D’une façon, générale, les commentaires et appréciations diverses du côté américaniste montrent plus d’incertitudes, d’hésitations, d’interrogations, que de résolution (voire même une sorte de regret jaloux que les Russes puissent avoir cette résolution et cette direction qu’eux-mêmes n’ont plus, – voir plus loin). Le côté “une invasion a son prix et il sera payé” du président Obama se comprend comme un avertissement qu’il fallait bien qu’il lance, mais qui sonne de sa nonchalance habituelle et de l’extrême impuissance qu’il a développée dans son action. Quelques mots du Guardian, du 1er mars 2014 montrent cette pusillanimité dans l’accusation ou dans la réflexion, y compris dans un tweet de l’ambassadeur McFaul (qui vient de quitter Moscou pour incapacité d’y déclencher la révolution) ; on l’aurait cru plus combattif vis-à-vis de ses ex-hôtes russes que dans cette remarque où il semblerait presque les prier de se défausser de toutes les accusations lancées contre eux :

«“This is not a ragtag force,” said Brigadier Ben Barry, a specialist on land warfare at the International Institute for Strategic Studies. “When you see a new militia, they will have a jumble-sale look. This lot are uniformly dressed and equipped and seem competent and efficient.” Michael McFaul, until last week the US ambassador to Russia, wrote on Twitter: “If gunmen in Crimea are not acting on Kremlin's behalf, it would calming for Russian government to say so. Silence fuels uncertainty, instability.”»

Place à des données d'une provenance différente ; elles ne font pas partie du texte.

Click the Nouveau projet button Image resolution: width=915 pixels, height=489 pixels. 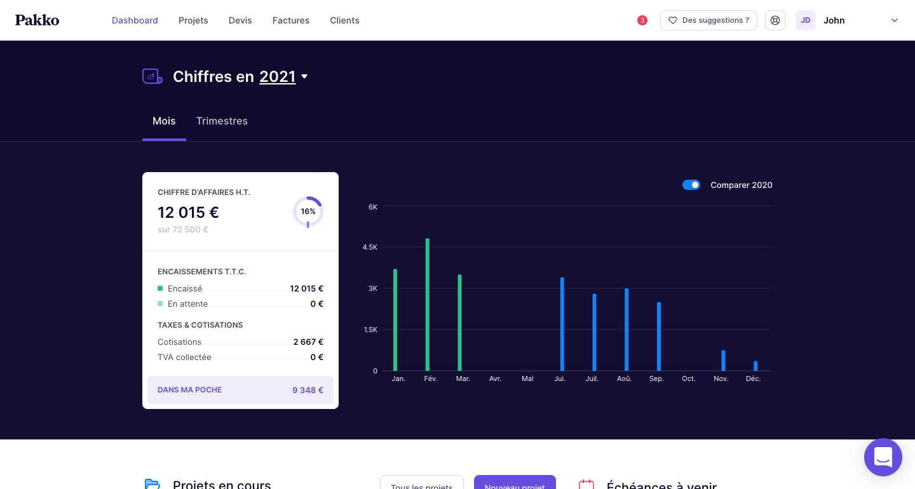click(x=515, y=486)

Effectivement, faut-il revenir à la polémique du “coup” ? On a déjà beaucoup donné avec l’exercice démocratico-sémantique qui accompagna, à Washington, l’interprétation de l’action des militaires égyptiens contre le président “démocratiquement élu” Morsi, jusqu’à faire émettre à certains, à Washington toujours, l’avis qu’il pourrait s’agir, – espèce rare en plein développement malgré l’effet du global warming, – d’un “coup d’État démocratique”. Le cas Russie-Crimée est complexe d’une toute autre façon, à la fois parce qu’il n’y a pas du tout d’animosité en général entre les producteurs russes d’un “coup” éventuel et ceux qui en seraient les prétendus victimes en devenant ainsi les bénéficiaires ; à la fois parce que les mêmes Russes, pour être auteurs du “coup”, n’ont nul besoin réellement d’en faire les préparatifs puisqu’ils sont installés au cœur du pays avec leur immense base navale de Sébastopol. D’ailleurs, les accords de location de cette base sont truffés d’additifs autorisant des détachements russes de circuler hors de la base pour des missions de logistique, de maintenance, etc., ce dont il semble assez logique de penser que les Russes ne se privent guère. (Comme nous l’écrivions le 28 février 2014, en guise de plaisanterie, à peine, mais s’avérant finalement assez sérieux : «“Pourquoi envisager une invasion russe de la Crimée puisque la Russie se trouve en Crimée ?”, observe un observateur qui ne manque pas de saupoudrer d’humour ses observations...»)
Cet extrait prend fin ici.